Abstract

Structural right ventricular (RV) abnormalities are present in a substantial proportion of patients with hypertrophic cardiomyopathy (HCM), but the trigger for RV hypertrophy remains unclear. The aim of this study was to assess the relationship between RV and left ventricular (LV) remodeling and the impact of biventricular involvement on clinical status in this setting. Ninety-nine patients with HCM and 30 normal subjects with a similar age and gender distribution were prospectively enrolled. Comprehensive echocardiography was performed in all, including the assessment of LV and RV function by tissue Doppler and speckle-tracking echocardiography.
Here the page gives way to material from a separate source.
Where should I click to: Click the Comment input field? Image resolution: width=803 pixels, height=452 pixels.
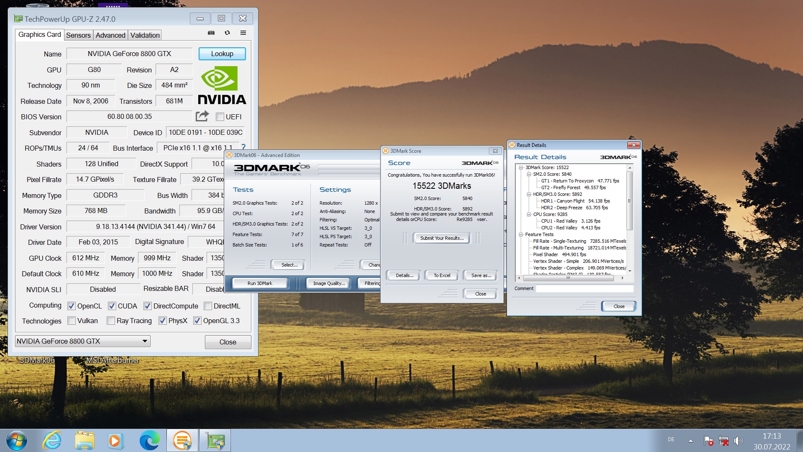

Measurement of RV free wall thickness (RVWT) was performed at end-diastole, in a zoomed subcostal view, focusing on the RV midwall. Patients with HCM had increased RVWT (6.4±1.9 vs 3.6±0.8mm, P<.001) and lower values of RV global longitudinal strain (-19.4±4.4% vs -23.8±2.7%, P<.001) compared with control subjects. RVWT was independently related to LV mass and LV global longitudinal strain. Increased RVWT was correlated with New York Heart Association class (r=0.20, P=.04) and calculated sudden cardiac death risk score (r=0.52, P<.001) and was independently related to the presence of ventricular arrhythmias (odds ratio, 2.02; 95% CI, 1.28-3.19; P=.002). In patients with HCM, the presence of RV hypertrophy was associated with increased LV mass and reduced LV longitudinal strain, correlated with increased calculated sudden cardiac death risk score, and independently related to the presence of ventricular arrhythmias. These data suggest more severe disease in patients with biventricular HCM.